Can you imagine what The Mikado might have sounded like if Gilbert had written the libretto and Sullivan, the music for it without consulting each other?…Something of a mess I shouldn’t wonder.  And yet, in so many organizations, one department will invariably act without consulting the other or a boss will make decisions without consulting the team.  The truth is, it is collaborative effort that brings a one-dimensional idea to life and helps it to stand the test of time.

Care about the players

The company of players was comprised of a mixed group of artists all with their own special talents, needs and idiosyncrasies.  Gilbert and Sullivan recognized that in order to get the best performance from each, they needed to understand their individual capabilities, strengths and limitations. They interacted with and encouraged both the principals of the production and members of the chorus to give what they knew them to be capable of giving.  And, they held each member to account for their behaviour and the quality of performance they delivered.

Examine The Performance

At the end of the evening’s performance and before anyone in the company was allowed to leave, Gilbert, Sullivan and Carte, the theatre manager, held a meeting.  At this meeting, they each discussed how the performance was executed from their own particular perspectives.  First, they talked about what went well, praised the performers and thanked them for their efforts.   Then, through discussion, they changed some things to enhance their overall performance the next time.   This is sometimes referred to as a post-mortem but whatever you call it, bringing the team together to discuss outcomes and changes, makes for a better result next time and also has a way of creating a feeling of solidarity among people.

Criticize the song, not the singer

At one point in the movie, Gilbert announces his intention to cut a song from the show.  There are sounds of disappointment among the company and sympathy expressed for the song’s performer.  The singer suggests to Mr. Gilbert that while he doesn’t consider himself a great singer, he believes that he could make a better effort.  Mr. Gilbert responds by saying something like, “Sir, you misunderstand. You performed eminently well.  It is the song that is bad”

Often, making the distinction between the thing that isn’t working and the person who is working it is very important.  There are of course times when the thing is perfectly good and the performance of the person needs some work, but that’s a different conversation.  The lesson for me here is that being clear about what we are criticizing avoids a great deal of confusion and unnecessary angst.

Cling to your own opinion at your peril

There is a great deal of sadness among the company when the song is cut from the show.  They all consider it a fine song and have empathy for the performer who continues to feel he has somehow failed.  As a consequence, a small group of players decide to approach Mr. Gilbert and ask him to consider re-instating the song.  This is something of a departure from normal custom in a patriarchal, benevolent dictatorship and yet this small group feels strongly enough to take a risk.  And so, in the presence of the entire company they present their case.

Mr. Gilbert remains quiet for some minutes.  He looks from one to the other earnest face and asks if the rest of the company agrees.  Aside from the company sycophant, who assures Mr. Gilbert that none of this was his idea, they unanimously reply, “Yes, we do!”
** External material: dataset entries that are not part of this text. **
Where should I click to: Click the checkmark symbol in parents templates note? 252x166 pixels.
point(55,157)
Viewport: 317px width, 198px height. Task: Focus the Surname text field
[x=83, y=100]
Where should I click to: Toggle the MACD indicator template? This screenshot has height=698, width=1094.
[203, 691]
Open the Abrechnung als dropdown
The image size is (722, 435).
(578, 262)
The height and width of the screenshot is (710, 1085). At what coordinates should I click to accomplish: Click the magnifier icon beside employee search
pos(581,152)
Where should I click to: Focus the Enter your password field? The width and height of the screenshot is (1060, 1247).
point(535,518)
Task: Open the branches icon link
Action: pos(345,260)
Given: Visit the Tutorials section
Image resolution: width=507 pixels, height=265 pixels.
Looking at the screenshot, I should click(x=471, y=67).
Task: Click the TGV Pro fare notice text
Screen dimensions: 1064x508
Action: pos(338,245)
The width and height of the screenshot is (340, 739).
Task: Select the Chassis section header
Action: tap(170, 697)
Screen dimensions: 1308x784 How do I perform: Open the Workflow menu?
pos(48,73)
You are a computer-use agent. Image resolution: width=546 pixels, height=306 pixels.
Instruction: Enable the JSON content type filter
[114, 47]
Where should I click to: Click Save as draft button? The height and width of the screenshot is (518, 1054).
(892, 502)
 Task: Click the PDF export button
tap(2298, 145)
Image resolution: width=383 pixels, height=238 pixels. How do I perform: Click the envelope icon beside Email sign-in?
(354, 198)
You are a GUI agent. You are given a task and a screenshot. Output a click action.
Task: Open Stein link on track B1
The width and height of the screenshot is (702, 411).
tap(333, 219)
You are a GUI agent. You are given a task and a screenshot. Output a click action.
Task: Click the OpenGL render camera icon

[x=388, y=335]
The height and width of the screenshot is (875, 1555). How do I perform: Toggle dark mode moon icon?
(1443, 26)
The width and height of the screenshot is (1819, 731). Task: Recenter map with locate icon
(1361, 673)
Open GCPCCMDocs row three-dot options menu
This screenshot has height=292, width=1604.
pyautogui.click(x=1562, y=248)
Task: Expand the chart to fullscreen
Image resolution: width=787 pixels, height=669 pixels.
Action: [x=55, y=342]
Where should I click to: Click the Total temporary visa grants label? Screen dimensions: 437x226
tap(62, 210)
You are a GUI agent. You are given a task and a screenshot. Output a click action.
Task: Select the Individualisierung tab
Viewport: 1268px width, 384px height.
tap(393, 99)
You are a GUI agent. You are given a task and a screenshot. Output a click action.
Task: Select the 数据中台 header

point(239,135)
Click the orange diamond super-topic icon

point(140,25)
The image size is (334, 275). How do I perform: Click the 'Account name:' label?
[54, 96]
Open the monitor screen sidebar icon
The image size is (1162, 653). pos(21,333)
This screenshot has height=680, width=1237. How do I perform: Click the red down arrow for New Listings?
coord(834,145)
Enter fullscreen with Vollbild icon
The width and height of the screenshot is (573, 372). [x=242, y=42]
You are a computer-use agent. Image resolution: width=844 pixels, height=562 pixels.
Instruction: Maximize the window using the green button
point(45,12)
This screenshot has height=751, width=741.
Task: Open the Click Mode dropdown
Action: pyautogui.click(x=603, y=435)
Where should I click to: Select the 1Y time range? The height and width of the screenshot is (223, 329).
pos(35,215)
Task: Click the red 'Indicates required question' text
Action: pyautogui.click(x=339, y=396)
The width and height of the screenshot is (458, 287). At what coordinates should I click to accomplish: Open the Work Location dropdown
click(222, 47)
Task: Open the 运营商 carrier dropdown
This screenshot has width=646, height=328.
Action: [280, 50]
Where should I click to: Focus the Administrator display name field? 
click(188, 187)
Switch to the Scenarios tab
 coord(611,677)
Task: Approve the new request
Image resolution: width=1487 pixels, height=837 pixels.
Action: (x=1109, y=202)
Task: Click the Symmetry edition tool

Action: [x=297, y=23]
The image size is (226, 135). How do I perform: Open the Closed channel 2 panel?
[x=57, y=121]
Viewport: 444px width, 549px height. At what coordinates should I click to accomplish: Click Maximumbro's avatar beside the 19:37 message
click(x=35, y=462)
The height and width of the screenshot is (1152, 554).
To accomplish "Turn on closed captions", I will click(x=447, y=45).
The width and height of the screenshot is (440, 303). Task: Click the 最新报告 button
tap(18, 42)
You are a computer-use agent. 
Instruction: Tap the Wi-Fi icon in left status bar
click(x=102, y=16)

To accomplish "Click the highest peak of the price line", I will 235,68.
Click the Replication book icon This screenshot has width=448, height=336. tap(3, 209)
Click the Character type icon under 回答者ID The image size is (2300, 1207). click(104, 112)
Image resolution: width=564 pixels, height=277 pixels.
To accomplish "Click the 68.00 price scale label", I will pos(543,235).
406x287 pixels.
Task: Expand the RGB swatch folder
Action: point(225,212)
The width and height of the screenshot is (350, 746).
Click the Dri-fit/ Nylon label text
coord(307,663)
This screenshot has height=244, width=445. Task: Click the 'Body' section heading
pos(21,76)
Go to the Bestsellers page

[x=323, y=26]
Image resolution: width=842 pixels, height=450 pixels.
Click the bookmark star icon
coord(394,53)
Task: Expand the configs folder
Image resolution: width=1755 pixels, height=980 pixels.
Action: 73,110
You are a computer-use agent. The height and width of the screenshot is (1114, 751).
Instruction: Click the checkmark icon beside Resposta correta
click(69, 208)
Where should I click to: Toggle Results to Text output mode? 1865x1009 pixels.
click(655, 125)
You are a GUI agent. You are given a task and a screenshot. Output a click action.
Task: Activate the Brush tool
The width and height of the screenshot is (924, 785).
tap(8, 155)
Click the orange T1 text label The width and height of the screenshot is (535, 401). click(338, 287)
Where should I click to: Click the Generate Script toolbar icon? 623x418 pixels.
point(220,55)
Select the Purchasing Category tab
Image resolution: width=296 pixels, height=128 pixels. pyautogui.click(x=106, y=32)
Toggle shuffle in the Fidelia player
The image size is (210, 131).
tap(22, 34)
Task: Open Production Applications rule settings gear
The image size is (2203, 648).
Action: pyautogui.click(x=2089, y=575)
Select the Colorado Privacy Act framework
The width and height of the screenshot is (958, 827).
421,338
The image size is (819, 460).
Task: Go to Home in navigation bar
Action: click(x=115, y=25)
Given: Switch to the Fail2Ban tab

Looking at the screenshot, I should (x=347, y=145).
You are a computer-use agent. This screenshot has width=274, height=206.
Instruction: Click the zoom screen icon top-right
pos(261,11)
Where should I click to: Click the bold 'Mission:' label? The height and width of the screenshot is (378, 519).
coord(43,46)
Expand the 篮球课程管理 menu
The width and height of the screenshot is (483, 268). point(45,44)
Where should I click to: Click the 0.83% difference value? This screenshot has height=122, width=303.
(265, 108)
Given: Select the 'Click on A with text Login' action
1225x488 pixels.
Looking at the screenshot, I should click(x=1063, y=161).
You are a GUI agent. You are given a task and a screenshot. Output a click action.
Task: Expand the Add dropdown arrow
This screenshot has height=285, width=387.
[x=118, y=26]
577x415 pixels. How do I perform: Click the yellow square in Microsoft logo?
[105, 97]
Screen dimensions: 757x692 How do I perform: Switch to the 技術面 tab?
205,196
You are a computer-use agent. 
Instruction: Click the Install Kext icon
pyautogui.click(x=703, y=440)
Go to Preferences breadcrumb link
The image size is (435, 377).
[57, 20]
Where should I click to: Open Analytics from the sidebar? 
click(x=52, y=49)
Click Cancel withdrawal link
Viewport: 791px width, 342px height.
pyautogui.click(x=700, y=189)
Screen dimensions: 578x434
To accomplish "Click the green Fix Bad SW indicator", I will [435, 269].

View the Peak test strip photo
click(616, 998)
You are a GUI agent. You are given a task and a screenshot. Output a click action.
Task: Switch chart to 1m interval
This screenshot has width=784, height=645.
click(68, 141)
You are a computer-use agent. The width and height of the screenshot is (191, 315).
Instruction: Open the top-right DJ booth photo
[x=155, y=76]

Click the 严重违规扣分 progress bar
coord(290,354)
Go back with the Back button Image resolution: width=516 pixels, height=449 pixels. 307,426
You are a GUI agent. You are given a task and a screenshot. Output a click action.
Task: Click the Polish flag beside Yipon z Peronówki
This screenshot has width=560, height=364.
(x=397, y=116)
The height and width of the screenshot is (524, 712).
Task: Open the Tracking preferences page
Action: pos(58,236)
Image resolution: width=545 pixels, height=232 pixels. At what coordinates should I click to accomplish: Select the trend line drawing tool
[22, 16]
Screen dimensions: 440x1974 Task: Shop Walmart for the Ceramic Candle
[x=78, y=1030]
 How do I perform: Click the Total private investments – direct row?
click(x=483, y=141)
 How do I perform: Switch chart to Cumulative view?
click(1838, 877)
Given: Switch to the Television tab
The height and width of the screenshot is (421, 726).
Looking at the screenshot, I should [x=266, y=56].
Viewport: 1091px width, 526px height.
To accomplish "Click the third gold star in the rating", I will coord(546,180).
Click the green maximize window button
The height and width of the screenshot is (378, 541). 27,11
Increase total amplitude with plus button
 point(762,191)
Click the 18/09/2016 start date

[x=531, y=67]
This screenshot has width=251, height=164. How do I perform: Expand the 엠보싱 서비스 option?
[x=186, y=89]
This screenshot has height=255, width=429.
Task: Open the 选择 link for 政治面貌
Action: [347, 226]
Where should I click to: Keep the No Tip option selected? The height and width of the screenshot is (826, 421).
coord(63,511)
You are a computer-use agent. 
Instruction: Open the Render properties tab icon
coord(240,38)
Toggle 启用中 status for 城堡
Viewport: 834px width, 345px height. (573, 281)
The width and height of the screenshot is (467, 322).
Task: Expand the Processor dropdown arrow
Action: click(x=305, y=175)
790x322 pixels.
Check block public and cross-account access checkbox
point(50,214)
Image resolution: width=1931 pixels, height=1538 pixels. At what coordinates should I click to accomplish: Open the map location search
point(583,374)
Mr. Gilbert then asks the song’s performer if he would be ready and willing to perform the song.  Again, he receives an affirmative reply.   Mr. Gilbert remains unconvinced that the song is good but believes in the opinion of his company and so he allows the song back into the performance. That evening, the song receives considerable accolades from the audience.

This reminds me of the critical importance of listening.   It also confirms that even the most brilliant among us is wrong sometimes.  Clinging stubbornly to our own opinions can be critically damaging.

That’s what I think anyway. What do you think?